‘American Horror Story: Coven’ Episode 7 Recap: “The Dead”

Share:

Kyle starts off this episode. Kyle pre-FrankenKyle, I mean, hanging out with his bros in the tattoo shop in a flashback. He’s going on and on about how he’s going to be an engineer to save any future version of New Orleans from any future version of Katrina. I think we are supposed to conclude from this that Kyle’s had his potential wasted by his death and Frankensteinian reassembly, which I’d take as a given but hey, I’m not in charge. Oh, also, it turns out her has his buddy’s leg, given the tattoo that’s on it. Taissa-Zoe shows up to end his misery with that tiny doll’s pistol she found awhile back, but even though Kyle threatens to kill himself with it in the end no one actually dies.

Madison-Emma, who for the record, I didn’t really miss, makes a long monologue about how angsty she was in life, and that she could never feel anything in life, not even her gang rape — her first one, to be differentiated from the one that opened this series — and she wanders about the mansion trying drugs and eating so that she can feel things now, even though she also seems to think she can’t feel anything because she was reanimated. (Resurged? “The power of resurgence” doesn’t work as well in verb form.)

Queenie, sad about having nothing to eat — because fat people eat, I guess? — takes her slave, Delphine, out to eat at a fast food drive-in.
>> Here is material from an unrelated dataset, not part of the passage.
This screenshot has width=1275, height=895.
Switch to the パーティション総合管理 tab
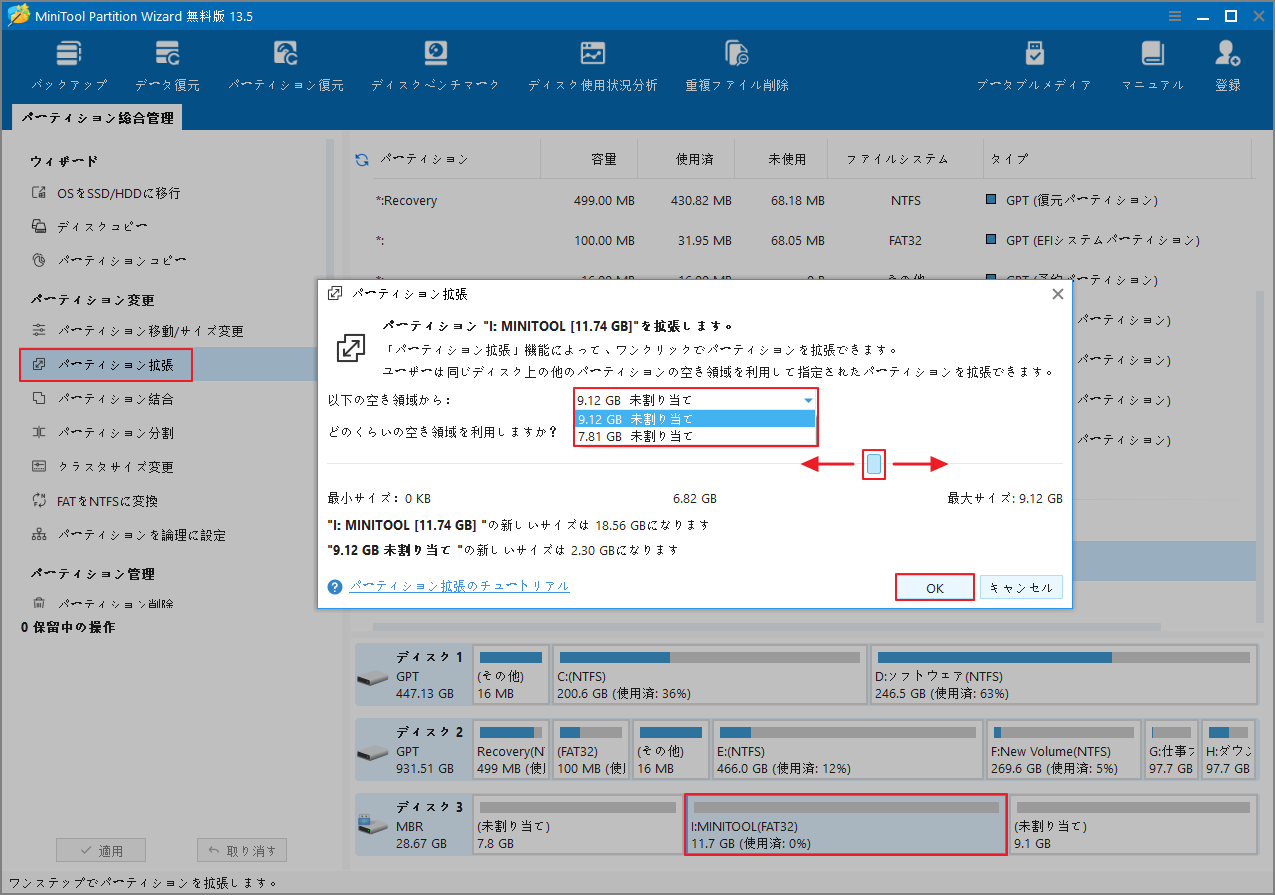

The two have a heart to heart about why Gabourey-Queenie feels so excluded in the house, which Delphine tells her isn’t about her fat, it’s about the fact that she is black. I realize we’re setting up a plot point here but somehow this really annoyed me, as do most ways that people have addressed Gabourey-Queenie’s physical appearance in the show. Anyway, she does get a good line about finding herself in a parking lot at 3 am with an “immortal racist.”
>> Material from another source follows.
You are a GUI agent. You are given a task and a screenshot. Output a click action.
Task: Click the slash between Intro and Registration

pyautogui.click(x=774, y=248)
Cordelia gets a call from Josh Hamilton, who’s rivalling Jonathan Rhys-Meyers for my crate-of-visine prize, and sitting in a pile of guns and ammo I guess he plans to use to kill Cordelia. She ends up wandering out to find Madison-Emma and having a vision of Jessica Lange’s murder of same. For whatever reason, she decides to inform Taissa-Zoe of the vision, letting her know that she’ll be next if Jessica Lange senses that Taissa-Zoe will be the next Supreme. Taissa-Zoe decides to verify this with Spalding, whose tongue she has magically restored after finding it in a drawer, where Myrtle Snow had kept it. Spalding, forced to tell her the truth, admits that yeah, it happened. Which means Taissa-Zoe will now have to join Cordelia’s plan: to kill Jessica Lange.

Jessica Lange, meanwhile, is hanging out in the Axeman’s apartment, where there is a lot of breathy seducing going on. She tries to resist him, he draws her back in. Eventually he confesses that he’s been watching her all along these years as a spirit trapped in Miss Robichaux’s. Though at first he felt fatherly affection, defending her from a bully, he eventually fell in love.

Marie Leveau gets a sudden visit from Gabourey-Queenie, who is there to talk about… it’s not really clear what exactly. Angela Bassett lays it out for Gabourey-Queenie; their power was built off “the sweat on our backs,” and they’ll never accept her. Angela Bassett even says that Gabourey-Queenie can come live with them if she brings Delphine Lalaurie with her. We are given a brief moment of doubt, in which it seems Gabourey-Queenie might demur, but ultimately no. Ultimately she brings Kathy Bates to Angela Bassett.

Also in news of love: Madison-Emma and FrankenKyle bond over their mutual inability to deal with resurgence. Poor Taissa-Zoe walks in on them. Madison-Emma later goes to apologize, but she isn’t prepared to give FrankenKyle up, since sex with him is apparently the only thing she can feel. Instead she suggests that she and Taissa-Zoe share him. And there, ladies and gents, you have it: we’re getting an underage sex-slave threesome on cable television.

The bad news: No Misty this week. MORE MISTY.